Traditional banks like Lloyds Bank, Santander and TSB are increasingly distancing themselves from crypto, toughening their stance on people making payments to cryptocurrency exchanges due to their concerns over fraud. But newer players in the finance world are attempting to seize the opportunity of using their existing platforms to make it easy for people to give crypto a go. Crypto wallet maker Ledger recently announced that it is rolling out its crypto debit card across the UK and Europe. And when a household name like PayPal with millions of users in the UK starts inviting you to ‘start exploring crypto’ with them, you get the sense that while there may be bumps in the road, this really is the start of something.
Regulation and education
When a bank fails in the UK, people’s deposits are guaranteed by FSCS up to the value of £85,000 or double that for joint accounts. This helps maintain trust and stability in the banking system. FSCS played a vital role in protecting the 4m customers affected by the failure of five banks during the global banking crisis. But there’s no such safety net for crypto assets in the UK, so anyone investing stands to lose their money in a ‘bank run’ scenario where everyone scrambles to get their money out of a crypto exchange like FTX. This will potentially become a further debated area if crypto becomes more ‘mainstream’ where it may be questioned why deposits are protected, but stablecoins are not.
I’m not saying effective regulation will be easy – Ofcom has the difficult challenge of getting the balance right regulating social media in a way that protects freedom of speech and expression without allowing hate or bullying and the UK Government and the regulators have struggled to decide whether social media platforms are publishers or merely intermediaries - platforms which allow information to be shared.
The British Government has the ambition to make the UK a ‘crypto hub’. The Financial Services and Markets Bill, currently moving through the House of Commons will give the FCA greater regulatory oversight of the crypto sector, but this is only expected to pass into law sometime next year and consumer protections will continue to be worked through as part of that.

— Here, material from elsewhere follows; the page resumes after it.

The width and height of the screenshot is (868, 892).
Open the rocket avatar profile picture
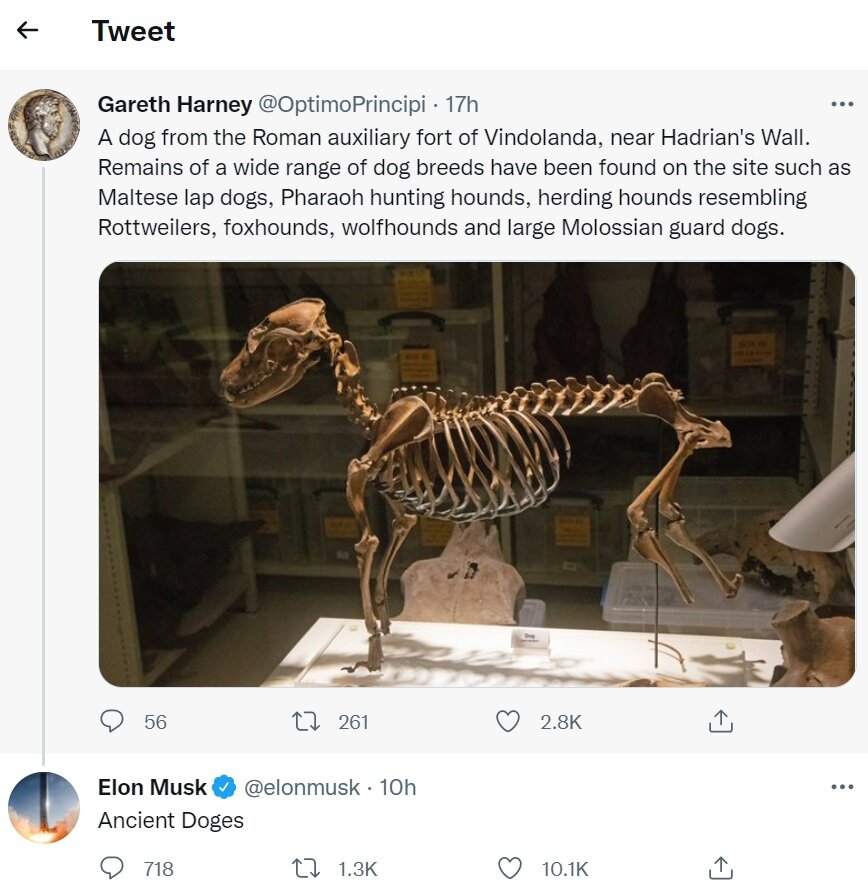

There are so many questions about the collapse of FTX but I actually wonder if there will be a silver lining to all this. The FTX collapse may just make things safer in the long run for everyone, with better due diligence from investors and more thought about the questions that people should be asking before they invest. Far from being the end of crypto, it might just be the kick that the nascent industry needed to get its house in order.
The technologies that have been forged and are evolving in the crypto world, like tokenisation, encryption, distribution and smart contracts, not only seem unlikely to go away as our day-to-day lives become more ‘digital’, but they may also be able to increase efficiency, functionality and limit the risks in the financial system.